DESCRIPTION OF THE TASK: Every line of the material is to be returned verbatim. Pictures stay out.

DATA UNDER STUDY:
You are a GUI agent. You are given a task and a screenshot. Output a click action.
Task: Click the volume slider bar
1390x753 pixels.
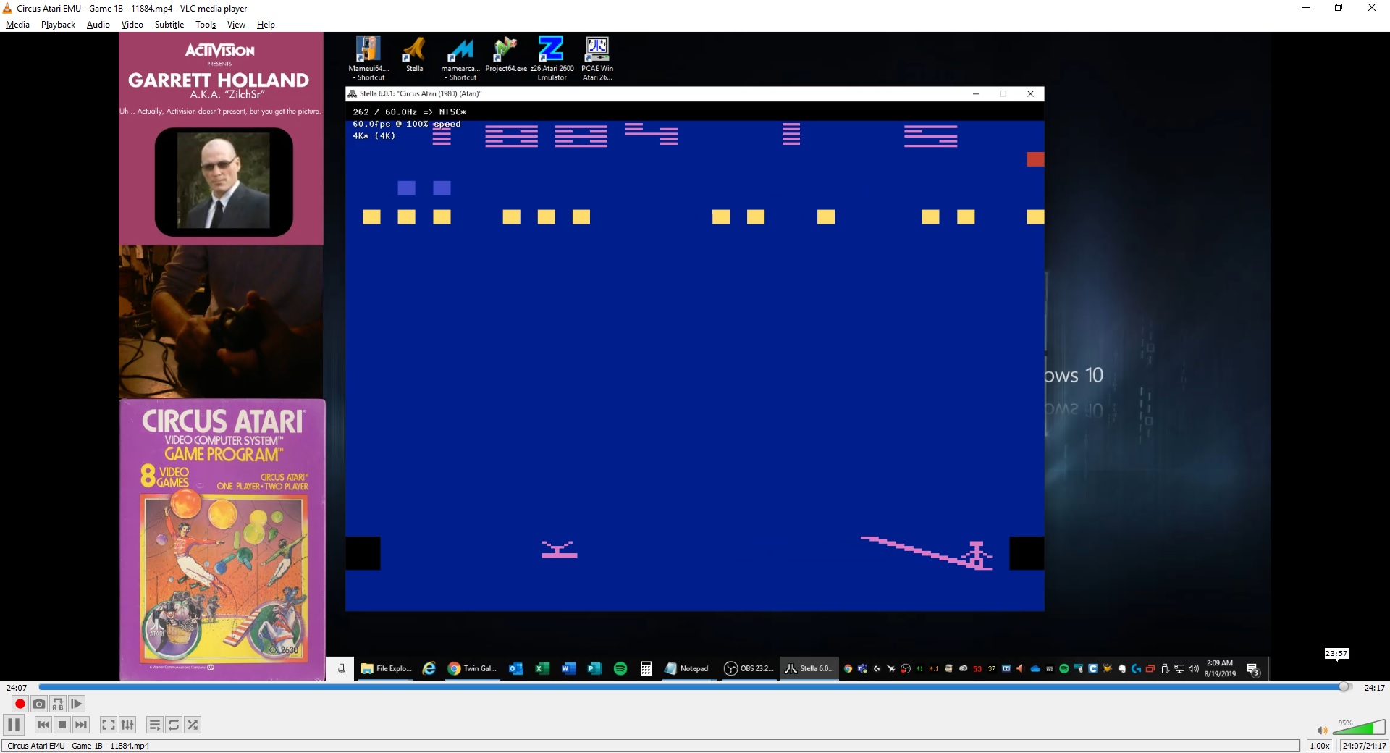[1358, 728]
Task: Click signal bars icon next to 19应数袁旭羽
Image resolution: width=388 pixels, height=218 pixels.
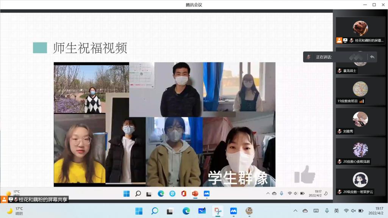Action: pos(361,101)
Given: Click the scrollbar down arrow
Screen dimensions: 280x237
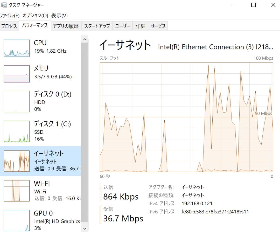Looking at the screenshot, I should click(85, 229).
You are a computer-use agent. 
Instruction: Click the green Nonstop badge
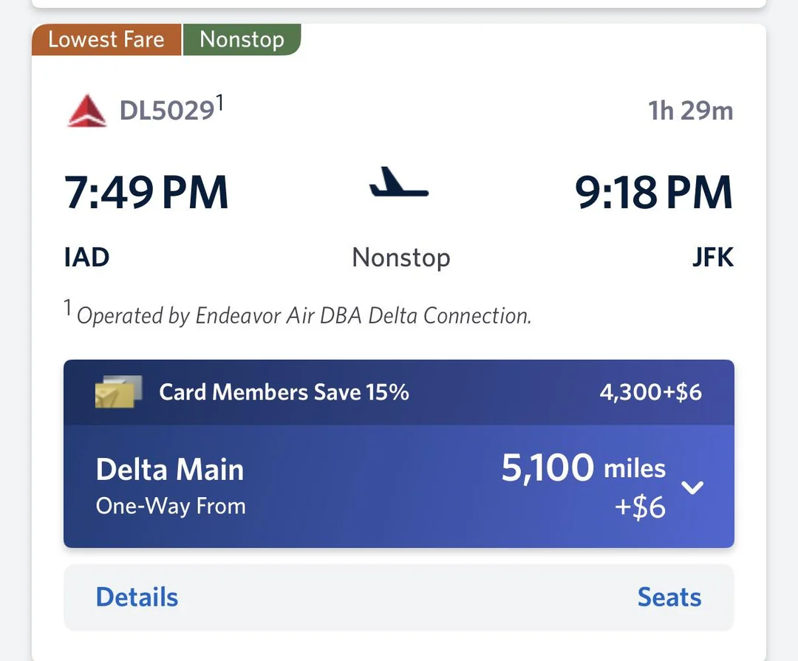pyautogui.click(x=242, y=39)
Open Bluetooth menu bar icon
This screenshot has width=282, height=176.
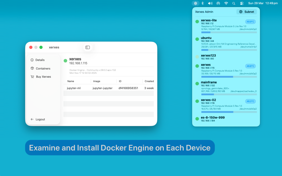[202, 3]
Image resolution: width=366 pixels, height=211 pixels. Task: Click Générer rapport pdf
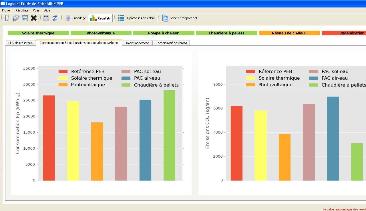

YOUR RESPONSE:
You are a GUI agent. You are given a task and a screenshot. Output a click action.
Task: Click the volume slider bar
1390x753 pixels.
[1358, 728]
Task: Click signal bars icon next to 19应数袁旭羽
Image resolution: width=388 pixels, height=218 pixels.
Action: pos(361,101)
Given: Click the scrollbar down arrow
Screen dimensions: 280x237
Looking at the screenshot, I should click(85, 229).
You are a computer-use agent. 
Instruction: Click the green Nonstop badge
pyautogui.click(x=242, y=39)
Open Bluetooth menu bar icon
This screenshot has width=282, height=176.
[202, 3]
Image resolution: width=366 pixels, height=211 pixels. Task: Click Générer rapport pdf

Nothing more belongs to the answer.